If an Arcadia product fails in a year we just swap it over no quibble. I expect Hagen will do the same, v poor if not!

John


----------



## LFBP-NEIL (Apr 23, 2005)

Dont touch these with a bargepole, 

I have customers that are on their third replacements and now I am swapping them over to the lucky reptile system. I have seen no sign of the units improving as every single one i have sold has been returned and like i say some of them have had to be exchanged three times or more. 
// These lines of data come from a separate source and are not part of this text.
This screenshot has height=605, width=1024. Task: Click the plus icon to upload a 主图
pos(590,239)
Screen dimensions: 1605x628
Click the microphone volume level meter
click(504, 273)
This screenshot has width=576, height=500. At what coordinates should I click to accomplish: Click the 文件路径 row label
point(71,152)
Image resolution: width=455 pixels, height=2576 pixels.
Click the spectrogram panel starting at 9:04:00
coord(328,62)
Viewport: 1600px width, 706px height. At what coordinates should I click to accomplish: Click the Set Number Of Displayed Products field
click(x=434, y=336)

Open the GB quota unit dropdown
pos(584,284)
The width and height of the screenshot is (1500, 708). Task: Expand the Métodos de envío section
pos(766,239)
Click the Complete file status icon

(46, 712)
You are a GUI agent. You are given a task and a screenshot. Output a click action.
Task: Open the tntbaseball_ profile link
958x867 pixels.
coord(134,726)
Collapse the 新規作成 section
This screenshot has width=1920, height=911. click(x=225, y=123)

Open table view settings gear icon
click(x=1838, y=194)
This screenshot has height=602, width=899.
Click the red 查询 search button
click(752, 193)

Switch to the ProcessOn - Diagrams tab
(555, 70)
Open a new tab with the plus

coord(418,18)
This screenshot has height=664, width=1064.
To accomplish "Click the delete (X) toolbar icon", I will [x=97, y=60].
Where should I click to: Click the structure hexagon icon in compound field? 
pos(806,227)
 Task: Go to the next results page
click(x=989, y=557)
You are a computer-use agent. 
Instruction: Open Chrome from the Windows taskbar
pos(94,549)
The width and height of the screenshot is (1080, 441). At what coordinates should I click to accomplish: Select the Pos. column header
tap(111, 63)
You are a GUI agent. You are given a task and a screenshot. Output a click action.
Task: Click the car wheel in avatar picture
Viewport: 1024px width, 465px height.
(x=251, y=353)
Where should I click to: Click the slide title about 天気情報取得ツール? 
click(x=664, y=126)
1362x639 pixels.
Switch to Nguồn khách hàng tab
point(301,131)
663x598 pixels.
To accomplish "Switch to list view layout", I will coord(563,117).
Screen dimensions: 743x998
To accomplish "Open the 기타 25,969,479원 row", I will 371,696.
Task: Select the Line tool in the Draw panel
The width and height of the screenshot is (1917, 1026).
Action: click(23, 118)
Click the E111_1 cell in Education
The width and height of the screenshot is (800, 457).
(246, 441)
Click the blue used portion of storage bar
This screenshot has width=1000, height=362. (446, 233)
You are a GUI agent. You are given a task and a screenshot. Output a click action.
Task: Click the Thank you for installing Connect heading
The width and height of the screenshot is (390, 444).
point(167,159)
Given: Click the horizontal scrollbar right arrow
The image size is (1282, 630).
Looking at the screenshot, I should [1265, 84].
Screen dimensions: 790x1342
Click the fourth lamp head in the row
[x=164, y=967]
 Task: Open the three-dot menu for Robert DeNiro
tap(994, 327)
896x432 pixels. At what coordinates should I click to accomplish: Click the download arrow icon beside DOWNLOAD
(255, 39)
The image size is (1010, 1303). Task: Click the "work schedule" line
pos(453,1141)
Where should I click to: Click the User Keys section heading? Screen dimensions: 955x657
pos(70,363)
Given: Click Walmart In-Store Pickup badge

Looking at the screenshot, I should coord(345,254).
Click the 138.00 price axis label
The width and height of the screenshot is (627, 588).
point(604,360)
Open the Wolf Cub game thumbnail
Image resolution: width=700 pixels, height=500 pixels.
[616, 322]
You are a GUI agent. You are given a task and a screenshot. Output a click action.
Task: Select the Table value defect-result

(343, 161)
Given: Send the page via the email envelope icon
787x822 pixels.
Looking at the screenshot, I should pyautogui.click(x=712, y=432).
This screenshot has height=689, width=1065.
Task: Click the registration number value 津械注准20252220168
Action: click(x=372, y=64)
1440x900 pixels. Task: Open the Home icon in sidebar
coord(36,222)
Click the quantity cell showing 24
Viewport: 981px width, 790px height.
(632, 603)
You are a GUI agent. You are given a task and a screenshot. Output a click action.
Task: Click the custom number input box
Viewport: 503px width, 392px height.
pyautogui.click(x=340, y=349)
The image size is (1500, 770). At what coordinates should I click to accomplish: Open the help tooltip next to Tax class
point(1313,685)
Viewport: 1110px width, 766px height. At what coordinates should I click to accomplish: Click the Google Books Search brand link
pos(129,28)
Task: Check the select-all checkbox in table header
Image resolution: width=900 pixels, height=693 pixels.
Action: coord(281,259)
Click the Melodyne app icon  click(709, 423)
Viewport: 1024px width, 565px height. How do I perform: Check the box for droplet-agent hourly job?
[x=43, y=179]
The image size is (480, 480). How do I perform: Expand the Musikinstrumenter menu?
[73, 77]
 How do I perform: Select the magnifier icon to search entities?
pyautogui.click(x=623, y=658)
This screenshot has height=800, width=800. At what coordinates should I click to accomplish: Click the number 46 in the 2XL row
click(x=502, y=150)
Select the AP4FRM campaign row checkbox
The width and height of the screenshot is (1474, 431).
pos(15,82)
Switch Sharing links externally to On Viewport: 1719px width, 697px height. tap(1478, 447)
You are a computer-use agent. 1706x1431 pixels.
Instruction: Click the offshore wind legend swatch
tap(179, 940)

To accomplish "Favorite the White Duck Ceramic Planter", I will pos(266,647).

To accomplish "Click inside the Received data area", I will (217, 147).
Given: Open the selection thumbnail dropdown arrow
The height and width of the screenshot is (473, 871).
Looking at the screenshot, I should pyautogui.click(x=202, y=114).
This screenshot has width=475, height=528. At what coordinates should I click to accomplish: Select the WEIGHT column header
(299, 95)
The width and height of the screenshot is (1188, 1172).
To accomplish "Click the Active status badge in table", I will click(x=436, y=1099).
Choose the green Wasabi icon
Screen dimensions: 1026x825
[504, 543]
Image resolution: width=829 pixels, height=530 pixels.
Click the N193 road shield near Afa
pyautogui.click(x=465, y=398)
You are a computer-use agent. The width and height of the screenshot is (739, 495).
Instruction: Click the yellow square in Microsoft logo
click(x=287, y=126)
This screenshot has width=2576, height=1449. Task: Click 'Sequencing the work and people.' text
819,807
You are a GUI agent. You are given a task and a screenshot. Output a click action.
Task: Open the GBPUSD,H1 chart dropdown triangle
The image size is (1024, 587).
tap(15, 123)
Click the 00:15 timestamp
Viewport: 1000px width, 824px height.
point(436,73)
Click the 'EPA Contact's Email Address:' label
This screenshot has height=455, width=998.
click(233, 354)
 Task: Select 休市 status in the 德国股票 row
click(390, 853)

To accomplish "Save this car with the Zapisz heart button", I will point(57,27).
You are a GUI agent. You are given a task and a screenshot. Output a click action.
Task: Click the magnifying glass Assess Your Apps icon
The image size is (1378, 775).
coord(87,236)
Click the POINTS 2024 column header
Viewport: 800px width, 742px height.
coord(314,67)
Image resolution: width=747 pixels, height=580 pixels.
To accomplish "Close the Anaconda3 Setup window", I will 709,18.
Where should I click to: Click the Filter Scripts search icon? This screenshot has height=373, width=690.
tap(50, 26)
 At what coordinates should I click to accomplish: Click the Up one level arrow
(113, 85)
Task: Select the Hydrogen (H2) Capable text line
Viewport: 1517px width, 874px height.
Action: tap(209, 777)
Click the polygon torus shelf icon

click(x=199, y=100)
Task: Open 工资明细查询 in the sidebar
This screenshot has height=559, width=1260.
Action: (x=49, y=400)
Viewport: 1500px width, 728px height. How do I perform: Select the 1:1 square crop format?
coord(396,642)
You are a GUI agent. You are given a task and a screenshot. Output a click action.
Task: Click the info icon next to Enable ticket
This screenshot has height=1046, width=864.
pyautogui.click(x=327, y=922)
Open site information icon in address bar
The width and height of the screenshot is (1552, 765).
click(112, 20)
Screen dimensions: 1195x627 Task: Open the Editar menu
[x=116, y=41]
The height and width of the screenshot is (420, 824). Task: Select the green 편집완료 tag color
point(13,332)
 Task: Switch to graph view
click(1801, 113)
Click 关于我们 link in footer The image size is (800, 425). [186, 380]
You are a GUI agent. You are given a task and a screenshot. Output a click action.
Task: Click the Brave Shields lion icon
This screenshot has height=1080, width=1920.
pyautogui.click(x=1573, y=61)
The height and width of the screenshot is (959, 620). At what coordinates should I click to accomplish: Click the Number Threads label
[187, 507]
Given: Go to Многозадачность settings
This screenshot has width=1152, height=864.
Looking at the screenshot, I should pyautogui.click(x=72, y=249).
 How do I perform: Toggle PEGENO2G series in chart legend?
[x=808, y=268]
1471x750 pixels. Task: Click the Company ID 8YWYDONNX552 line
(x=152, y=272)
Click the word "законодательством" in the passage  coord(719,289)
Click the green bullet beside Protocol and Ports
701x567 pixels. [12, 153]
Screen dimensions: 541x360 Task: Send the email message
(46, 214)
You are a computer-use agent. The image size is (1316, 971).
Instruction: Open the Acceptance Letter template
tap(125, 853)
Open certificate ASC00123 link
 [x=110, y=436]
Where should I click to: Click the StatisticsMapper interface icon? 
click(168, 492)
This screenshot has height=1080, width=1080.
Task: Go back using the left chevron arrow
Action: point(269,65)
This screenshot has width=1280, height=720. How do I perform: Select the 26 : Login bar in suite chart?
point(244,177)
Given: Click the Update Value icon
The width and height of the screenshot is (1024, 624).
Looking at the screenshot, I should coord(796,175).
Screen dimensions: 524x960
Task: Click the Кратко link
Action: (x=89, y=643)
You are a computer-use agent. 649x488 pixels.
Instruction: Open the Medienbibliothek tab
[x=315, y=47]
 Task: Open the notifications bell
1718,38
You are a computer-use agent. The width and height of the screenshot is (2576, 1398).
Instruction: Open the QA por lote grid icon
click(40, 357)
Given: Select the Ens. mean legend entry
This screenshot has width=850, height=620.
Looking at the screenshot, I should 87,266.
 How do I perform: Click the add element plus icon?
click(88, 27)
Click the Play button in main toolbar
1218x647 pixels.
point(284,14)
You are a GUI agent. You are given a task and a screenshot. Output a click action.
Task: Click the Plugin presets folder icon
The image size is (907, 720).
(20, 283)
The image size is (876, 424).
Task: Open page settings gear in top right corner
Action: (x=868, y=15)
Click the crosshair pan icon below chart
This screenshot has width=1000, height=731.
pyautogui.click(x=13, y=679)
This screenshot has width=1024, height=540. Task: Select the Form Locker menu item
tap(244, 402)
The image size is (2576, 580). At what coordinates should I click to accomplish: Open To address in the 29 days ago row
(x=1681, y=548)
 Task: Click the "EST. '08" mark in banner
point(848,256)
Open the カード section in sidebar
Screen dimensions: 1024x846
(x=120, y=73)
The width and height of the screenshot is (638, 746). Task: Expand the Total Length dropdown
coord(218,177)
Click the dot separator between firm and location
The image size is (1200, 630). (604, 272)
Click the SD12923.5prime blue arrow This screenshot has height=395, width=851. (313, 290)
My customers asked at Hagen about this and each one got told it was my problem to sort out which is fair enough, but when every single unit sold goes faulty??:gasp: so at a cost of at least £10 to myself to collect and redeliver every unit that went faulty - I pulled the product and will not be stocking it ever again.


----------



## petman99 (Aug 22, 2010)

LFBP-NEIL said:


> Dont touch these with a bargepole,
> 
> I have customers that are on their third replacements and now I am swapping them over to the lucky reptile system. I have seen no sign of the units improving as every single one i have sold has been returned and like i say some of them have had to be exchanged three times or more.
> 
> My customers asked at Hagen about this and each one got told it was my problem to sort out which is fair enough, but when every single unit sold goes faulty??:gasp: so at a cost of at least £10 to myself to collect and redeliver every unit that went faulty - I pulled the product and will not be stocking it ever again.


Totally Agree with this.


----------



## Graham (Jan 27, 2007)

Mark, do I take it from your comment that the newer production Monsoons still suffer from the same timer problems then?


----------



## petman99 (Aug 22, 2010)

Graham said:


> Mark, do I take it from your comment that the newer production Monsoons still suffer from the same timer problems then?


 
Sure do Graham.


----------



## Graham (Jan 27, 2007)

petman99 said:


> Sure do Graham.


Oh well, I thought it was too good to be true, glad I waited now!


----------



## dragon's den (Oct 6, 2010)

Thanks for all the info everyone. I thought with so many developing this problem it may only be a matter of a few weeks before the replacement unit goes the same way. I may run this one from a wall timer for now, count my losses and go elsewhere in future.


----------



## _simon_ (Nov 27, 2007)

If you find you need to replace it then mistking are excellent.


----------



## dragon's den (Oct 6, 2010)

_simon_ said:


> If you find you need to replace it then mistking are excellent.


Thankyou i will look into them


----------